February 25, 2014, 12:04 pm
Obama gives Karzai warning
By Kristina Wong
President Obama warned Afghanistan's president on Tuesday that the U.S. is moving ahead with plans to remove all troops from that country by the end of the year.
While Obama made it clear his wish is to sign a bilateral security agreement (BSA) that would allow a smaller number of U.S. troops to remain in Afghanistan, he said the U.S. would no longer wait for a deal.
Obama delivered the message to Afghanistan President Hamid Karzai in a Tuesday morning phone call — the first time the two have talked on the phone or through video conference since June.
A White House statement detailing the call made clear the tensions between the two governments over the failure to reach an agreement.
Because Karzai has "demonstrated he is unlikely to sign" the agreement, Obama is moving forward without him, the White House statement said.
“Should we have a BSA and a willing and committed partner in the Afghan government, a limited post-2014 mission focused on training, advising, and assisting Afghan forces and going after the remnants of core Al Qaeda could be in the interests of the United States and Afghanistan,” it said.
The U.S. has been pressing Karzai to sign a bilateral security agreement for more than a year, but Karzai has repeatedly refused to do so.
The statement warned that the longer the U.S. goes without an agreement, the more challenging it would be to plan and execute any U.S. mission in Afghanistan post-2014.
“The longer we go without a BSA, the more likely it will be that any post-2014 U.S. mission will be smaller in scale and ambition,” the statement said.
The decision comes ahead of a NATO defense ministerial this week where the post-2014 NATO presence in Afghanistan will be discussed.
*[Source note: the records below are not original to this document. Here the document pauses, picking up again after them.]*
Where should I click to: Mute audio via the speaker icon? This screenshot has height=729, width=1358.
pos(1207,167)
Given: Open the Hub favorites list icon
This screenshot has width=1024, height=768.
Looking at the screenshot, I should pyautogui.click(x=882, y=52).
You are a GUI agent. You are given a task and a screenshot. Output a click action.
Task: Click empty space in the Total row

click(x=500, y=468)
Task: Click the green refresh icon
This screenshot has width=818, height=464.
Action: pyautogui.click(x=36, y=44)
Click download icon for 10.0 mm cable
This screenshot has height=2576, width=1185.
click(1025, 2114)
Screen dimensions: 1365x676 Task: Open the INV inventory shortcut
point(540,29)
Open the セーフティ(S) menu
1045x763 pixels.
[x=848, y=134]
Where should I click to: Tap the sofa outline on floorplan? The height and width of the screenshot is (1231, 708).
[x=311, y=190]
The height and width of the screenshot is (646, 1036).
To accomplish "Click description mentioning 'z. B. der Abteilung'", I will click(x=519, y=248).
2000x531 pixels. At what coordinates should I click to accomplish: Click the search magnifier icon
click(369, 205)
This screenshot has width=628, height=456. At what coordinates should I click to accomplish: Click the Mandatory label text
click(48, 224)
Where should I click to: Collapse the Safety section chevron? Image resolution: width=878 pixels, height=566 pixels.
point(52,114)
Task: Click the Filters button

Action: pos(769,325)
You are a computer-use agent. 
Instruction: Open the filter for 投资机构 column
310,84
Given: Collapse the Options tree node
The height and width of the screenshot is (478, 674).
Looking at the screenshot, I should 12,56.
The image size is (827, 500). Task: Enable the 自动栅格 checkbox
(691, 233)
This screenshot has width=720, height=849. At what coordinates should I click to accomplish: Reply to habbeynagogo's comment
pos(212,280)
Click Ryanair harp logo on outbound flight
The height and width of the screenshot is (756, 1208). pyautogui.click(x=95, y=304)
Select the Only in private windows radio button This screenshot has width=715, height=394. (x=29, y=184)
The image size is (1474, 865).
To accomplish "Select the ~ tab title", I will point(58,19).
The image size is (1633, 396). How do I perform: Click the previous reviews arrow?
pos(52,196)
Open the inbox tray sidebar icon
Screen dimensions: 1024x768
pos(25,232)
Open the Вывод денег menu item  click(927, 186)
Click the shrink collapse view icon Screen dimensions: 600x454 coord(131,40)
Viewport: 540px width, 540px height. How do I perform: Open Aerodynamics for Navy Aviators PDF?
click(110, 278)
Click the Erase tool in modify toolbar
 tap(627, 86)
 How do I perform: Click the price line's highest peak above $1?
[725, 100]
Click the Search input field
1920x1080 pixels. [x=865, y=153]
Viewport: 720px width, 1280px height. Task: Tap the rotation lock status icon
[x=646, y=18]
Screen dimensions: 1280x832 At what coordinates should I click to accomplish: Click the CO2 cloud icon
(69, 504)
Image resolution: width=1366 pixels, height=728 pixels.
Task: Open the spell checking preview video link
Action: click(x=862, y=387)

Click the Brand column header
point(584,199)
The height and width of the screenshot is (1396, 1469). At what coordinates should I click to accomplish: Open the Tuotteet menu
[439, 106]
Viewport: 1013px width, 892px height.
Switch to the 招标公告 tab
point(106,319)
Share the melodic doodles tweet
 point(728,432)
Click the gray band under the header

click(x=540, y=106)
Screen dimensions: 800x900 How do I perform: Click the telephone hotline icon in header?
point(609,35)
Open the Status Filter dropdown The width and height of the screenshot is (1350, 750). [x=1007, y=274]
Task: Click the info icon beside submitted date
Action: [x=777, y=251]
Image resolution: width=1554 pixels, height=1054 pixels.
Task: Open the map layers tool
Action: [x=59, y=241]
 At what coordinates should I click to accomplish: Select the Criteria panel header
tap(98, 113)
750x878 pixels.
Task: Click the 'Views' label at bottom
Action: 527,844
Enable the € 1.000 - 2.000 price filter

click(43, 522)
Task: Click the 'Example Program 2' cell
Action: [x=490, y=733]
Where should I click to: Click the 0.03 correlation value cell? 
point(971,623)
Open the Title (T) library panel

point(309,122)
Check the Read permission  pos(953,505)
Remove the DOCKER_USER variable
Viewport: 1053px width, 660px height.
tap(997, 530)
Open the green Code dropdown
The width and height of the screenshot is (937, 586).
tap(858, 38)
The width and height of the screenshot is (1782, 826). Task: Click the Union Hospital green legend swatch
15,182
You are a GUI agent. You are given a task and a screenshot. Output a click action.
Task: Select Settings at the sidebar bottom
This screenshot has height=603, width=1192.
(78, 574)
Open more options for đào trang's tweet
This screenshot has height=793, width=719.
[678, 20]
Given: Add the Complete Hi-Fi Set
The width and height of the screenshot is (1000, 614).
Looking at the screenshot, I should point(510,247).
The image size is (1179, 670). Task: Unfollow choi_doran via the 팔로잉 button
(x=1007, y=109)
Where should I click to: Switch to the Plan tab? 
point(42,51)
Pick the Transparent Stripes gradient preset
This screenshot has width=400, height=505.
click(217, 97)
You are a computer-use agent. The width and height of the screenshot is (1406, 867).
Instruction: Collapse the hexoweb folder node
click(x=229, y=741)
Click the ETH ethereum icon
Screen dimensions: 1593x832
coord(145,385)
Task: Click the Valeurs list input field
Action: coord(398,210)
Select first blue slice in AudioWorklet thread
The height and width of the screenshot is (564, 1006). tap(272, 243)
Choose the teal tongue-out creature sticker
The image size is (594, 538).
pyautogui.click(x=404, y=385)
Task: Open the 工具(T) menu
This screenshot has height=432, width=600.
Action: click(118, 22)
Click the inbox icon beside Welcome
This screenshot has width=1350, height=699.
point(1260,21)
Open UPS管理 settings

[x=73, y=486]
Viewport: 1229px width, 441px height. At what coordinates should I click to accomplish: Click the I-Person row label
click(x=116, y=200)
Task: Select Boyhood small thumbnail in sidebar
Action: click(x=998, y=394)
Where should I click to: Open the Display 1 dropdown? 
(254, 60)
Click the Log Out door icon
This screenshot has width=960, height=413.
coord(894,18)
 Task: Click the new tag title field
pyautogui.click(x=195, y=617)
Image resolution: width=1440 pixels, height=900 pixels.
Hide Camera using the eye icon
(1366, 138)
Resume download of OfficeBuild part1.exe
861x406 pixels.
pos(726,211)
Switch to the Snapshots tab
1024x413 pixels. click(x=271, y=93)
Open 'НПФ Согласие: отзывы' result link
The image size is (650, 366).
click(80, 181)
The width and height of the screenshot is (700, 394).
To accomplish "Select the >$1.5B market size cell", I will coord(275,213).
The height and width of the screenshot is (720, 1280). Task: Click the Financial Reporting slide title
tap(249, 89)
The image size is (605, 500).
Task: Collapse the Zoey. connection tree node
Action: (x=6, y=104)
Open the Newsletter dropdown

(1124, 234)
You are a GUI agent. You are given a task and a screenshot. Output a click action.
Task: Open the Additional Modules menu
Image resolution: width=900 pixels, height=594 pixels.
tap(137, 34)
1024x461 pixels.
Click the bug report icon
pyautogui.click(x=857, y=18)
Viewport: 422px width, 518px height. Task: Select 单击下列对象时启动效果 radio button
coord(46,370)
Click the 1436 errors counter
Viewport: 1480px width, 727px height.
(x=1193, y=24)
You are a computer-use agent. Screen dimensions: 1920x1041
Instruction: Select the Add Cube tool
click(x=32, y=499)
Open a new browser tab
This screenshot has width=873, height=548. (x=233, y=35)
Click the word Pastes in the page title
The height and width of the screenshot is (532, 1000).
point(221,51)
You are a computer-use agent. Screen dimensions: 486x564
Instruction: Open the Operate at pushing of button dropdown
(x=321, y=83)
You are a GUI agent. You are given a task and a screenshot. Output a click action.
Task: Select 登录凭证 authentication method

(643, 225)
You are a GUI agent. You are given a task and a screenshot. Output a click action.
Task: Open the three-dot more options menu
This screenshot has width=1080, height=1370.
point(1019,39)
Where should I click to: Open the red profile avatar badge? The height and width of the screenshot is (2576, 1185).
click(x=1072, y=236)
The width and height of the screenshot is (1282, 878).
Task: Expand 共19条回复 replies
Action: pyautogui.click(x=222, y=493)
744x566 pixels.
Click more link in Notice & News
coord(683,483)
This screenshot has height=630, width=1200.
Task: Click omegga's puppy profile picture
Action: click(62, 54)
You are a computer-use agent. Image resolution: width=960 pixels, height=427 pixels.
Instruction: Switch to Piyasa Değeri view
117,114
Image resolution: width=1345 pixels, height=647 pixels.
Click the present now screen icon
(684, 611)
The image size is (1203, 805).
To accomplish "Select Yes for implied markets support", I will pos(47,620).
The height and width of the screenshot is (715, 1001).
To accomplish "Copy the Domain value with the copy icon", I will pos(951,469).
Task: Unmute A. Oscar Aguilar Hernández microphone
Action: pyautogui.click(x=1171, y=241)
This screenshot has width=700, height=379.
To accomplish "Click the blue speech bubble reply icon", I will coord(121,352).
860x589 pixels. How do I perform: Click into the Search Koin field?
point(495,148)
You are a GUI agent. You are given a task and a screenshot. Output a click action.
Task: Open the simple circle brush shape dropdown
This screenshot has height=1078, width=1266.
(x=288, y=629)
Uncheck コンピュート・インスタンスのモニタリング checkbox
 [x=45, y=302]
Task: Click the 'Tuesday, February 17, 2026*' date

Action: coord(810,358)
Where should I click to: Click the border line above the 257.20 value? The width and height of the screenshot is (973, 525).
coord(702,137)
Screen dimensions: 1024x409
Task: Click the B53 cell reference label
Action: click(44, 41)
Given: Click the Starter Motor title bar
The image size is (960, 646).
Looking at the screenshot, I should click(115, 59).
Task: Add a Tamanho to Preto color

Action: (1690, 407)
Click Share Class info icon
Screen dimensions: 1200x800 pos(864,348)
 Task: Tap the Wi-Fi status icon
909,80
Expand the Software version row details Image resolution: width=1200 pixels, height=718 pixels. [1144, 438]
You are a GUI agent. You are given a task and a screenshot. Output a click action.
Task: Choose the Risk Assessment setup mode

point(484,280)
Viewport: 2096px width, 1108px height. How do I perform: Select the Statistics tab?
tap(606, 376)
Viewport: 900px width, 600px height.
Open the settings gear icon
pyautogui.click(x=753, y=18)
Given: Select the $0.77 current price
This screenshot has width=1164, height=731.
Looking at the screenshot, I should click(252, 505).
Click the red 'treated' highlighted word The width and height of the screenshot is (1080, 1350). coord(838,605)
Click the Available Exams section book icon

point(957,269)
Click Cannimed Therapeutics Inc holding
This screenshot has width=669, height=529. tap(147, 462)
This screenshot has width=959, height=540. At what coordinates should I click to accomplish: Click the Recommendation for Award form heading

"This is a prudent step given that President Karzai has demonstrated that it is unlikely that he will sign the Bilateral Security Agreement, which would provide DoD personnel with critical protections and authorities after 2014,” said Defense Secretary Chuck Hagel in a separate statement.
"As the United States military continues to move people and equipment out of the Afghan theater, our force posture over the next several months will provide various options for political leaders in the United States and NATO,” Hagel said. “And during this time DoD will still continue planning for U.S. participation in a NATO-led mission focused on training, advising, and assisting Afghan security forces, as well as a narrowly focused counterterrorism mission.
Obama and Karzai also discussed preparations for Afghanistan’s upcoming April 5 elections and Afghan-led peace and reconciliation efforts, the White House said.
The president affirmed U.S. support for “fair, credible, timely” elections, as well as support for Afghan forces who will secure the elections, according to a White House statement on Tuesday.
Karzai also updated the president with efforts on peace and reconciliation efforts with the Taliban.